Novas versões do rsync trazem bugs críticos surpreendentes e foram feitas com IA

Um cenário de pesadelo começou a se desenrolar na noite de quinta, quando @JeremiahFieldhaven@mastodon.gamedev.place compartilhou seu relato sobre uma regressão grave de funcionalidade no rsync 3.4.3, e sobre o que ele descobriu ao ir inspecionar o código-fonte: as alterações dessa e de outras versões recentes não estão mais assinadas mais só pelo mantenedor (o Tridge, que conhecemos desde o século 20), mas por uma dupla: Tridge and Claude.


Fragmento de uma listagem de commits do rsync
Fragmento de listagem de commits mostrando a co-autoria da IA Claude

Ou seja: a IA entrou em cena em um utilitário que fundamenta os backups de muitos de nós, e entrou com aquele workflow típico: ao arrumar um bug, gera outros dois em partes do código que nem estavam relacionadas, e a gente começa a ver um padrão de patches feitos por IA, que estão lá para consertar bugs introduzidos por patches anteriores, também feitos por IA. A thread do link acima (assim como outros locais também) esmiuça isso um pouco mais detalhadamente, relatando outras regressões encontradas em versões recentes, numa inspeção inicial do código.

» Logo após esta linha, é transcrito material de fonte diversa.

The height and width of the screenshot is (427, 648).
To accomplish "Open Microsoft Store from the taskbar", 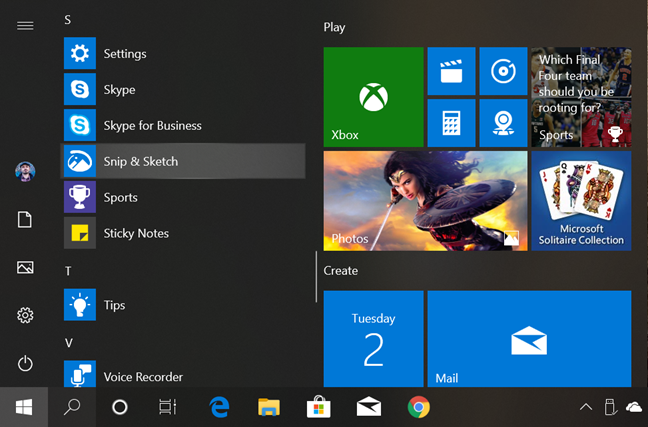I will 318,406.
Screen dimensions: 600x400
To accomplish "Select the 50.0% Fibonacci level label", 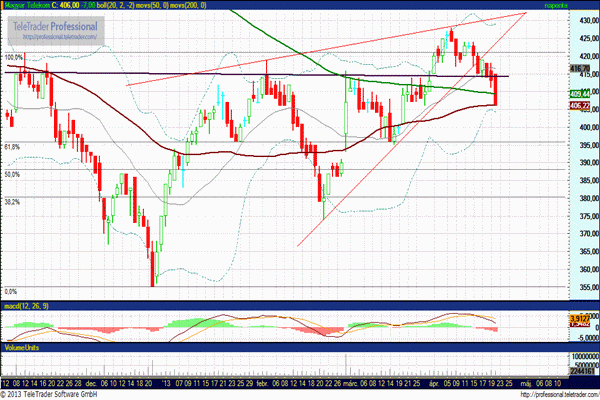I will coord(13,174).
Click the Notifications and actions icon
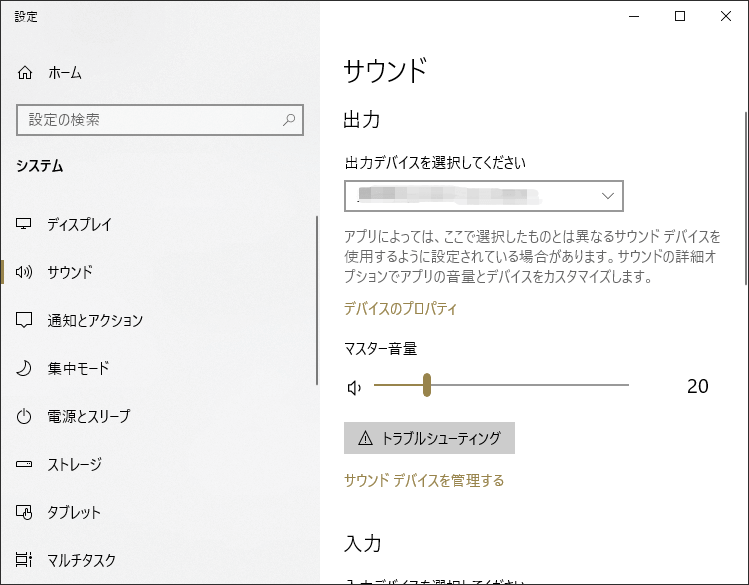The width and height of the screenshot is (749, 585). click(25, 320)
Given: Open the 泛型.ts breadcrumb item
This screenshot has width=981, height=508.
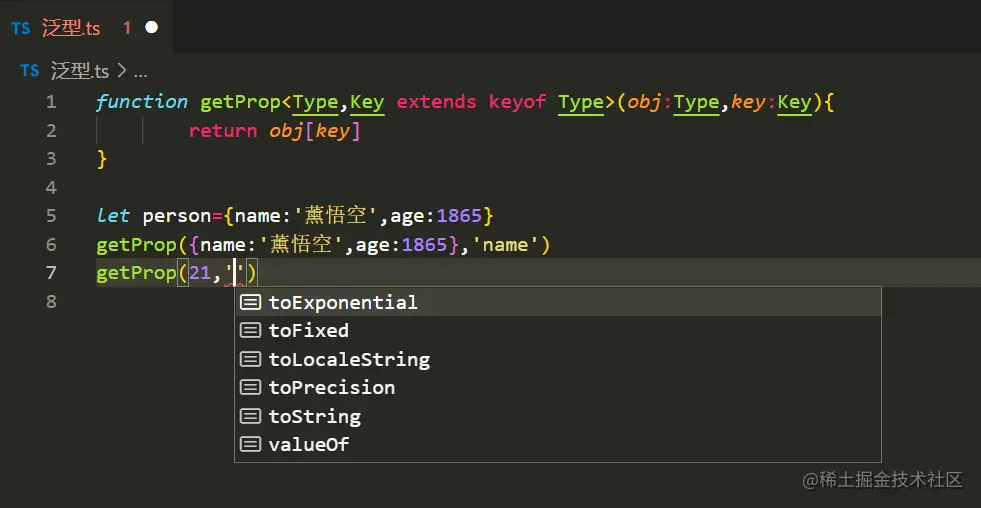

Como case de adoção de IA, é interessante para estudo, talvez vire caso antológico até, já que é um desenvolvedor experiente e renomado, e um software altamente popular. Escolha dele, claro. Do ponto de vista de quem recebe e usa um software previamente estabilizado, entretanto, provavelmente atende mal e leva a procurar alternativas.

A situação ainda está se desenvolvendo, possivelmente haverá respostas dos envolvidos, e mais detalhes, contrapontos ou explicações surgirão. Convém acompanhar. Mas vale lembrar: existe o fork openrsync, integrante da árvore de projetos do OpenBSD (sendo, portanto, irmão do openssh). Eu uso há anos.